I’m new to CUDA and am trying to understand the concept of a kernel register, and how (if?) these relate to variables. Am I right in saying that each local variable defined in a kernel broadly takes up one register? I have a particularly complex kernel where I use a lot of variables, and I’ve heard there is a 64-register limit? Many of these variables are only there for readability, for example in this contrived example:

int i = lookupTable[0];
int j = lookupTable[1];
int x = buffer[i];
int y= buffer[j];

Versus:

int x = buffer[lookupTable[0]];
int y= buffer[lookupTable[1]];

Would the latter version result in fewer registers being used, and if so would the compiler optimise this sort of thing anyway?

As a second example, I might have a series of “if” or “for” blocks, each declaring a variable “i” in their inner scope. Would it improve matters if I was to declare “i” once at the start of the kernel then re-use this in these different code blocks?

What else in the kernel contributes to register use? Arguments? Anything else?
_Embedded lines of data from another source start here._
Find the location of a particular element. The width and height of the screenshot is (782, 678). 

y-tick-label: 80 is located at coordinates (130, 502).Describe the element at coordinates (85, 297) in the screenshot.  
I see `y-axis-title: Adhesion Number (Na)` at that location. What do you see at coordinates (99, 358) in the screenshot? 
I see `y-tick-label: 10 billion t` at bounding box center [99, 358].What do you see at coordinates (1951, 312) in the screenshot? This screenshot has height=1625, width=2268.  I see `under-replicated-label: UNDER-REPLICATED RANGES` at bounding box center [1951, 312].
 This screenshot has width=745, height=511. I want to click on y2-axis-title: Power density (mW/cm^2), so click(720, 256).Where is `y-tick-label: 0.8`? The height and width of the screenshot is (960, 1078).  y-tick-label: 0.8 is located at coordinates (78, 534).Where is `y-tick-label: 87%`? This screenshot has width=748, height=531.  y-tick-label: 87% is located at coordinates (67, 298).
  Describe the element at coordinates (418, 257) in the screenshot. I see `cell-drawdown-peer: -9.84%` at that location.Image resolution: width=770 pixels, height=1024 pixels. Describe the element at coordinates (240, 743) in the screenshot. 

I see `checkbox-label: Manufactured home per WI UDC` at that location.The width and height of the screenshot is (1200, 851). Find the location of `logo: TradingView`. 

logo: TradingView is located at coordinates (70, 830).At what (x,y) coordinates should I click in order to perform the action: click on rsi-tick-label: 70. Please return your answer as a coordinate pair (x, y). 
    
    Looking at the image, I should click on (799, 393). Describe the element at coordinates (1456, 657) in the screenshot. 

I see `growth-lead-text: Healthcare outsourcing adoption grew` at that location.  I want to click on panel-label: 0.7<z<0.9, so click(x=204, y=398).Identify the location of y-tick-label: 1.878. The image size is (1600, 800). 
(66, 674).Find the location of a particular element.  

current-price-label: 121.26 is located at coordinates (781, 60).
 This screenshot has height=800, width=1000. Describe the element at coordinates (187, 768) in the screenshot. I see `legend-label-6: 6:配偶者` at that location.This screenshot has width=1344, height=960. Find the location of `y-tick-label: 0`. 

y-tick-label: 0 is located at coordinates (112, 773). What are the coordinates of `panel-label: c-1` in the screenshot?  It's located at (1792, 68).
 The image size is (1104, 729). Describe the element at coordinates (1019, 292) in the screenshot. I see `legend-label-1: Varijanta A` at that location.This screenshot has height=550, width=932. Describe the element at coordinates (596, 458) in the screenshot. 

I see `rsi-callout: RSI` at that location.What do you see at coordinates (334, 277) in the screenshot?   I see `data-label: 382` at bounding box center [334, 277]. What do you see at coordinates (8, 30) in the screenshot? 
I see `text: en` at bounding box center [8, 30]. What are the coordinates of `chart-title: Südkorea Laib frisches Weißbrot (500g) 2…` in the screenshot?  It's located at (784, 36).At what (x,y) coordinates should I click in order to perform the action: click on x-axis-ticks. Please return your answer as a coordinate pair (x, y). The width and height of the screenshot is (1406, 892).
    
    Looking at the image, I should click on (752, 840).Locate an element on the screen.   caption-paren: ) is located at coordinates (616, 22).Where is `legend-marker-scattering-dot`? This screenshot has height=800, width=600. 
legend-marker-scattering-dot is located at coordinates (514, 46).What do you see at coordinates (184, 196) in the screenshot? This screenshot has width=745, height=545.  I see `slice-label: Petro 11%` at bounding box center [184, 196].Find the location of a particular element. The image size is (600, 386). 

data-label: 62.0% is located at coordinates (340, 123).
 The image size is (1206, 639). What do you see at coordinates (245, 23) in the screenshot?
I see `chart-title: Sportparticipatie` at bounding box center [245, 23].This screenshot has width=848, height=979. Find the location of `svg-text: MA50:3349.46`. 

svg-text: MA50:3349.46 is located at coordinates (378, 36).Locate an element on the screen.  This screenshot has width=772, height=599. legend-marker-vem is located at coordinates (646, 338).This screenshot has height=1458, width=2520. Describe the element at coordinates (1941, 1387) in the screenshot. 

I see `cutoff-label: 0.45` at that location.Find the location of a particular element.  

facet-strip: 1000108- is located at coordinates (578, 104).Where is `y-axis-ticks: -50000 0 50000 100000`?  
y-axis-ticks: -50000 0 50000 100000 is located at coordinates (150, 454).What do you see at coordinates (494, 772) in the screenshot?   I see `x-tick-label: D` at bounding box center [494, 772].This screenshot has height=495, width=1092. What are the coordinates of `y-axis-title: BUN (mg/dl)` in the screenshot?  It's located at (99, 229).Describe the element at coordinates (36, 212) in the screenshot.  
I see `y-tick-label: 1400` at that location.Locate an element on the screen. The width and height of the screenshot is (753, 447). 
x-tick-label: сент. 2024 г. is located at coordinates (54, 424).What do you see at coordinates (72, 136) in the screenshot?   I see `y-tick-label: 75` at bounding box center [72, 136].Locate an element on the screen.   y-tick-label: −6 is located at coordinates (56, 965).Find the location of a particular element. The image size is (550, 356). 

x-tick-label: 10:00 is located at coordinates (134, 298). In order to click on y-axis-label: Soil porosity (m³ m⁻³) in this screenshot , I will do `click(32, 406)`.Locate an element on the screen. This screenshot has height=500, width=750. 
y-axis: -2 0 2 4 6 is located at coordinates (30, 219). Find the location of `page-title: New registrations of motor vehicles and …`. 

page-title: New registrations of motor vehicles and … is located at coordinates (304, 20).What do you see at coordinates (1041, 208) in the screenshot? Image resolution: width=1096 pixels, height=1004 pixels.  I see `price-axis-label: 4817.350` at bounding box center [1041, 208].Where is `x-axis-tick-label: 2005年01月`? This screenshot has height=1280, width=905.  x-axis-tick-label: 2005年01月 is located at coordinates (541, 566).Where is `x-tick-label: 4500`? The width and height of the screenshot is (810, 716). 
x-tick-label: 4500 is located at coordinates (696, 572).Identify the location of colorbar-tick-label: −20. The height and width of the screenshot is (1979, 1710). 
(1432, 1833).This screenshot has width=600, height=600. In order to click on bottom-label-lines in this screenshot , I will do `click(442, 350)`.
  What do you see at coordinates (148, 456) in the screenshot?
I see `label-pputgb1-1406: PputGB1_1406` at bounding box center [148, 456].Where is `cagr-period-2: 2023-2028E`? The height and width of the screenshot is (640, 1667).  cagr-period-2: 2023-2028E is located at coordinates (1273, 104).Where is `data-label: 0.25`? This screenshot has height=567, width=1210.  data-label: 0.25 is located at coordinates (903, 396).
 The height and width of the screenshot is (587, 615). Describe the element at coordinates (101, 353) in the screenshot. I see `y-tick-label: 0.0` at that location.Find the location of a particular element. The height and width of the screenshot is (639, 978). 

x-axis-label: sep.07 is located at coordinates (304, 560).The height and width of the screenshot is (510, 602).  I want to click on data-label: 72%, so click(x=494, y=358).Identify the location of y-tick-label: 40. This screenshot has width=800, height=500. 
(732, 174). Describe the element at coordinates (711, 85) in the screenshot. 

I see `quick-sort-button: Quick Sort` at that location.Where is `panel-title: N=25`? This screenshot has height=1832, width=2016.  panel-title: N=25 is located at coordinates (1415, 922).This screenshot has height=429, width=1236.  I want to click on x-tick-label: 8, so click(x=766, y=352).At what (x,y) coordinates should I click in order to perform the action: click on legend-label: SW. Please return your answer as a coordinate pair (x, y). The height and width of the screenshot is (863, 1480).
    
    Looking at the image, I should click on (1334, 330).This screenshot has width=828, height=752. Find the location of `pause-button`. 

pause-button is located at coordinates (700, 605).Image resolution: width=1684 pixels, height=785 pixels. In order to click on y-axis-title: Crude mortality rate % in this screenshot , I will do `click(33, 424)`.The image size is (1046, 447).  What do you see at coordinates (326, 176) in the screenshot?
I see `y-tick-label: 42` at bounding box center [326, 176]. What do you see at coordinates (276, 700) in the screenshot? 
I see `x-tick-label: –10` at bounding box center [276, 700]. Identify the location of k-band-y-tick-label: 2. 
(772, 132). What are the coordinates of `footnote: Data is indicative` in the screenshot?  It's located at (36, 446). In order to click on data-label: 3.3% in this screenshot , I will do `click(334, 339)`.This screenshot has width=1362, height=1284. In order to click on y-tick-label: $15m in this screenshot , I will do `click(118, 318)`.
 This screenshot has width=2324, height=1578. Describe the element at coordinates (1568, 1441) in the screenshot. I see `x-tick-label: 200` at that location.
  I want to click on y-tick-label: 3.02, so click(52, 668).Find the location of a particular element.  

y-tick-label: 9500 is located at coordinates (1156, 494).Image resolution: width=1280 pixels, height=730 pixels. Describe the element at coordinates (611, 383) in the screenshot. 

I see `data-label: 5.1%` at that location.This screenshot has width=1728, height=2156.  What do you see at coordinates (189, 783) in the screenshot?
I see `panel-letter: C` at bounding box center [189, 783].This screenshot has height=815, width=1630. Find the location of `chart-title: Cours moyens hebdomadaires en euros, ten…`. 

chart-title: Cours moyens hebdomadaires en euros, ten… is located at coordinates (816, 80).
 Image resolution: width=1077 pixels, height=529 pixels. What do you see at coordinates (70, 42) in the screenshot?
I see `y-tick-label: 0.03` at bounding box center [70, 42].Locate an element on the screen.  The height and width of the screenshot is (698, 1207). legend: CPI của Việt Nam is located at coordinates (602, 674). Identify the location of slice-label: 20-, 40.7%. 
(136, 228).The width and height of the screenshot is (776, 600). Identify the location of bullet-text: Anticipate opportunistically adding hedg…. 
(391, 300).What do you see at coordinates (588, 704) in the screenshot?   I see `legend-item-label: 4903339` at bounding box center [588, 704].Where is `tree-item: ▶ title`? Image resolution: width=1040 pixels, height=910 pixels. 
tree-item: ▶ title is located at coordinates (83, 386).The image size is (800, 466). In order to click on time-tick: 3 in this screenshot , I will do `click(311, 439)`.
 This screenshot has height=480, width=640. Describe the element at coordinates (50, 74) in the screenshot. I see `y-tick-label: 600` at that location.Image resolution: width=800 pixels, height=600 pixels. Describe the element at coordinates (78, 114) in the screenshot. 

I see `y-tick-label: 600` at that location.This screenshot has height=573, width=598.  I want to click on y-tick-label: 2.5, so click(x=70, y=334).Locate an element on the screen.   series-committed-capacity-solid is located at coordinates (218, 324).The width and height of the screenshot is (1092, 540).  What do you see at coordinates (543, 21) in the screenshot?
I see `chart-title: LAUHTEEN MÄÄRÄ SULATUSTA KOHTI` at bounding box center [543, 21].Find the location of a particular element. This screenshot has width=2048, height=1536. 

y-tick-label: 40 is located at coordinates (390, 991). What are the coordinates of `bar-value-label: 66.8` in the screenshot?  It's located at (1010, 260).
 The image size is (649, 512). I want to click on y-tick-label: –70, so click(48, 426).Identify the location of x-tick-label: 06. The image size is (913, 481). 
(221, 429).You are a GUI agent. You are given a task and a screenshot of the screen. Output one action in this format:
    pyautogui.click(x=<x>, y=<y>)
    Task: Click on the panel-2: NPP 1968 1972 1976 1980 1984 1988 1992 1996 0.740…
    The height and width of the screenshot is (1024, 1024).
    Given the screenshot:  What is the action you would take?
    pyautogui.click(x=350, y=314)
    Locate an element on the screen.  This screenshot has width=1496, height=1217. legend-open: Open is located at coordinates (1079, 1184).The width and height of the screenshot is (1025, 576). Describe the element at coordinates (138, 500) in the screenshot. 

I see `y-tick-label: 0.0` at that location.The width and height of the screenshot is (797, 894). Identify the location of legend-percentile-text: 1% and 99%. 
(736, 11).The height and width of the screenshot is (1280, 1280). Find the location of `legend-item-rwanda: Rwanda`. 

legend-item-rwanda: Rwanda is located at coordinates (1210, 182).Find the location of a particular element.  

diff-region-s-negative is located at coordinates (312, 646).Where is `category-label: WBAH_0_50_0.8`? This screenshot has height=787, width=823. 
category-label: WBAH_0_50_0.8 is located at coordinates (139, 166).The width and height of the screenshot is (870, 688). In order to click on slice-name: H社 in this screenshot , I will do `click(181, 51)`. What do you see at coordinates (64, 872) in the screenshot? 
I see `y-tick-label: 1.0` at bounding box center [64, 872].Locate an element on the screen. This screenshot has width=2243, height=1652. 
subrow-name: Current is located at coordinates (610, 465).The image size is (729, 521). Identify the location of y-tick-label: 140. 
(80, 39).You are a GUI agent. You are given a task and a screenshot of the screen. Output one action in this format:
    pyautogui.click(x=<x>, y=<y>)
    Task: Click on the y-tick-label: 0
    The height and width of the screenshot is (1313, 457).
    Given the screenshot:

Robert_Crovella · April 23, 2024, 2:01pm

Registers in CUDA GPUs are 32-bits wide, so my comments apply to 32-bit wide variables, like int, float, etc. A 64-bit variable like double requires 2 registers, when used.

A variable will occupy a register when it is actually being used for calculations. At other points during your kernel execution it might occupy a register, or it might not. Some of this is due to the compiler optimizing things, and reusing registers, and some of this is due to the fact that local variables, at least, may be temporarily stored in device memory, not in a register, subject to compiler decisions. There are numerous forum questions discussing these topics.

It’s difficult to analyze code statically for this sort of thing. The usual suggestion is to study the SASS code if you want to know about if/when a register is used for a particular purpose, or what the compiler has “optimized”. CUDA has binary utilities that generally allow you to study the SASS, and furthermore some specific tools for example that can give a “register liveness” view, which allows you to see the “lifetime” of a register used, often for a specific purpose. Again, there are numerous forum questions on these topics. (In my opinion, there is unlikely to be an important difference in compiler code realization between the two source variants you have offered, but that is a rather uncertain statement without a complete example and case to inspect. If you want to be certain, it is necessary to study the SASS with a complete case.)

The final determinant of all this is the SASS code. The compiler aggressively optimizes things, and occasionally misses obvious optimizations, so precise answers depend on a complete code and compilation environment (CUDA version, GPU arch target) as well as the aforementioned binary utilities. Its also possible coax the compiler explorer to show you various aspects of a complete/compilable code, such as the SASS.

Apart from the answers to your questions which I have indicated above, I would offer this piece of advice: The compiler is pretty good at optimization, in my view generally better than most humans. I strongly encourage you to write code that seems readable, sensible, and maintainable to you, and only seek to do such “low-level optimizations” when you have a good reason to do so, which usually means that a profiler has indicated clearly that the code section you are focused on is a top-level performance bottleneck for your application. This is basically an extended version of Donald Knuth’s advice against “premature optimization”.